The transformer is an important neural network architecture used for language modeling, and it has made headlines with the introduction of models like ChatGPT.

In this chapter, you will learn all about transformers, and build and train your own. You’ll also learn about Mechanistic Interpretability of transformers, a field which has been advanced by Anthropic’s transformer circuits sequence, and work by Neel Nanda.

You can find the actual content at this page.

Transformers:
Building, Training, Sampling

The first day of this chapter involves:

  • Learning about how transformers work (e.g. core concepts like the attention mechanism and residual stream)

  • Building your own GPT-2 model

  • Learning how to generate autoregressive text samples from a transformer’s probabilistic output

  • Understand how transformers can use key and value caching to speed up computation

Intro to Mechanistic Interpretability

The next day covers:

  • Mechanistic Interpretability - what is it, and what is the path to impact

  • Anthropic’s Transformer Circuits sequence (starting with A Mathematical Framework for Transformer Circuits)

  • The open-source library TransformerLens, and how it can assist with MechInt investigations and experiments

  • Induction Heads - what they are, and why they matter

Algorithmic Tasks (balanced brackets)

This is the first option in the set of paths you can take, after having covered the first 2 days of material.

Here, you’ll perform interpretability on a transformer trained to classify bracket strings as balanced or unbalanced. You’ll also have a chance to interpret models trained on simple LeetCode-style problems of your choice!

Indirect Object Identification

This is the second option in the set of paths you can take, after having covered the first 2 days of material.

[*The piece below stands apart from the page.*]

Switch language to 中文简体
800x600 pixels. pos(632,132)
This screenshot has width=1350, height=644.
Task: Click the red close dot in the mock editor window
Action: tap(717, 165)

Here, you’ll explore circuits in real-life models (GPT-2 small), and replicate the results of the Interpretability in the Wild paper (whose authors found a circuit for performing indirect object identification).

Grokking & Modular Arithmetic

This is the third option in the set of paths you can take, after having covered the first 2 days of material.

Here, you’ll investigate the phenomena of grokking in transformers, by studying a transformer trained on the task of performing modular addition.

Superposition

This is the fourth option in the set of paths you can take, after having covered the first 2 days of material.

Here, you’ll investigate the phenomenon of superposition, which allows models to represent more features than they have neurons. You’ll also work on Sparse AutoEncoders, which aim to allow interpretability of models despite superposition.

OthelloGPT

This is the fifth option in the set of paths you can take, after having covered the first 2 days of material.

Here, you’ll conduct an investigation into how a model trained to play a game operates. You’ll use linear probes, logit attribution, and activation patching to gain an understanding of how the model represents and plays Othello.